On a different, though not wholly unrelated, line of discussion:

In the past I"ve seen a few posters who want to eliminate the healing role and replace it with something else. Good idea--but directed in the wrong place. Instead, move beyond the concept of "DPS" as a class role. In a class-based online RPG, differentiate classes by means *other* than how overall damage they do (specific *types* of damage, such as area-effect, can still of course see specialized classes). Yes, this requires content designed to support whatever other jobs a game utilizes. I can"t--won"t--believe that a majority of the people subscribing to these games are truly satisfied with doing nothing more than keeping a damage skill priority list running while not standing in the fire. Come on, that"s nothing but a contrived, whack-a-mole form of autoattack. Somehow it"s fun now because you have to push a key every 1.5 seconds just to maintain it? I think not.


Danth
 

etchazz

Trakanon Raider
2,707
1,056
i have no problem with raiding. in fact, it was my favorite part of playing EQ and WoW. however, i do hate the fact that in every game i"ve played there are certain classes that are "needed" in order to raid. i would like to see that change and give guilds more flexibility in raiding so that you don"t have to wait all night hoping that so and so logs in because you don"t have enough healers to do a raid. i also think that right around 25 ppl should be the max for a raid. less people usually equals less headache.
 

Azrayne

Irenicus did nothing wrong
2,161
786
On a different, though not wholly unrelated, line of discussion:

In the past I"ve seen a few posters who want to eliminate the healing role and replace it with something else. Good idea--but directed in the wrong place. Instead, move beyond the concept of "DPS" as a class role. In a class-based online RPG, differentiate classes by means *other* than how overall damage they do (specific *types* of damage, such as area-effect, can still of course see specialized classes). Yes, this requires content designed to support whatever other jobs a game utilizes. I can"t--won"t--believe that a majority of the people subscribing to these games are truly satisfied with doing nothing more than keeping a damage skill priority list running while not standing in the fire. Come on, that"s nothing but a contrived, whack-a-mole form of autoattack. Somehow it"s fun now because you have to push a key every 1.5 seconds just to maintain it? I think not.


Danth
I think we"re going to eventually see a shift from the current tank/heal/dps trinity to a tank/heal/debuff&CC trinity, with all of them doing (theoretically) equal-ish damage. The current system is just too flawed, and I think we"ve already taken the first steps with true hybrid healers (blood mage in vanguard, their various spinoff"s in WAR with the Disciple/Warrior Priest, etc), and maybe to a lesser extent the implementation of DK"s in WoW, who are built around being able to DPS and tank with the same specs. Also see WoW gradually putting more and more emphasis on buff and debuff setups.
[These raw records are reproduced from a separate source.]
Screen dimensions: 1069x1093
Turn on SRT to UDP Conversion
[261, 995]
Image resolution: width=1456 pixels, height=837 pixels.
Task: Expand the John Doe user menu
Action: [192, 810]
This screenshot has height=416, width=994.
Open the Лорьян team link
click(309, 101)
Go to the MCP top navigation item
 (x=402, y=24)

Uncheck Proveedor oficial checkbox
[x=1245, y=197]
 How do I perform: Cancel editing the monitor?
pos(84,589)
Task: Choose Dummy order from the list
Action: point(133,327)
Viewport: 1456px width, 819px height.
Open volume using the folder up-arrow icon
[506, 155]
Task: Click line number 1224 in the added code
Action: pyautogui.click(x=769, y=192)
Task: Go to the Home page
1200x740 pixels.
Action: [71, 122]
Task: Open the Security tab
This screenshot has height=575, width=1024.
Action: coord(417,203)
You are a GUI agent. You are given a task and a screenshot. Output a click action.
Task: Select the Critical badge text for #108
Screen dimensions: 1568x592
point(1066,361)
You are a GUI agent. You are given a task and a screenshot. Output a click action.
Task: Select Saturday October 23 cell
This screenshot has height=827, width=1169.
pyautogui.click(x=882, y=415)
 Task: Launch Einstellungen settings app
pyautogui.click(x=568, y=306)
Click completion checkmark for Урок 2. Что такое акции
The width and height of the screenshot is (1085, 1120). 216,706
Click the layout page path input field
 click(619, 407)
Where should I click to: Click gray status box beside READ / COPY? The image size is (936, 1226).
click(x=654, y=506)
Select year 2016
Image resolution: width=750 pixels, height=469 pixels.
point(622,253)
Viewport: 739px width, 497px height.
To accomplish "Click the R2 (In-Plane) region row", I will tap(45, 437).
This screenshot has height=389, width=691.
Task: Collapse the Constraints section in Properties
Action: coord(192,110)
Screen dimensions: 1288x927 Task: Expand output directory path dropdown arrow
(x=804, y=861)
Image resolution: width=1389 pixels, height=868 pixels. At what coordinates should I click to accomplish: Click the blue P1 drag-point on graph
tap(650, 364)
If this were to happen, I would hope it would lead to the creation of more dynamic PvE encounters that would require the (hopefully expanded) extra CC and debuffing. This genre desperately needs some innovation in the way pve content works. I"m so sick of tank and spank and dodge the void zones and loot.

I think in general, the concept of a pure support class just brings too many issues with it that just cannot be designed around. I"ll be very surprised if the next Blizzard MMO (assuming it conforms to the EQ model) includes the option to be a pure healer at all
 

Kuro_foh

shitlord
0
0
I dunno if we"ll see Debuff/CC as a Major Role any time in the future. The majority of the "rank and file" seem to loathe it. It takes a level of thought above "Charge!" Remember how much people bitched about TBC Heroics at first? And see the new WotLK group dungeons?

I dunno, I personally really enjoy set-ups where CC is important, but it seems the % of people who do is dwindling.
 

Azrayne

Irenicus did nothing wrong
2,161
786
Kuro said:
I dunno if we"ll see Debuff/CC as a Major Role any time in the future. The majority of the "rank and file" seem to loathe it. It takes a level of thought above "Charge!" Remember how much people bitched about TBC Heroics at first? And see the new WotLK group dungeons?

I dunno, I personally really enjoy set-ups where CC is important, but it seems the % of people who do is dwindling.
Blizzard spent 4 years building the most popular MMO of all time, then the next 4 years turning it into Diablo 2.
 
Kuro said:
I dunno if we"ll see Debuff/CC as a Major Role any time in the future. The majority of the "rank and file" seem to loathe it. It takes a level of thought above "Charge!" Remember how much people bitched about TBC Heroics at first? And see the new WotLK group dungeons?

I dunno, I personally really enjoy set-ups where CC is important, but it seems the % of people who do is dwindling.
I think the reason a CC/debuff focus class is a bad idea (the reasons, I should say) have been hashed out indefinitely. I"m sorry for all of you people who don"t get to relive your EQ Enchanter power trip fantasies all over again, but it was a very smart decision on Blizzard"s part to move away from that.
 

Azrayne

Irenicus did nothing wrong
2,161
786
FoghornDeadhorn said:
I think the reason a CC/debuff focus class is a bad idea (the reasons, I should say) have been hashed out indefinitely. I"m sorry for all of you people who don"t get to relive your EQ Enchanter power trip fantasies all over again, but it was a very smart decision on Blizzard"s part to move away from that.
I wouldn"t say it"s been hashed out indefinately at all. In fact I haven"t, in memory, ever seen such a discussion on this board. But sure just make some sweeping statement about an old game instead of actually putting a point forward.
 

Ninjarr_foh

shitlord
0
0
Players merely need to be trained back into it. WoW has trained players to be reckless, there is no reason another game cannot train them to be more cautious.

It is funny though, going from WoW to a more dangerous MMO and playing it similarly for the first few weeks. When I tried out Vanguard I cannot tell you the number of times I tried to hall ass through a camp rather than walk around it only to find myself dead and on a CR. The thing is, Vanguard forced players to jump into that playstyle immediately, there was no retraining, they assumed the players would be able to adapt immediately--I think this was a huge fault of theirs and many other modern MMOs that try to differentiate themselves difficulty-wise from WoW.

If you want to keep your players, if you want skilled players, if you want players to enjoy themselves: train them how to playyour game.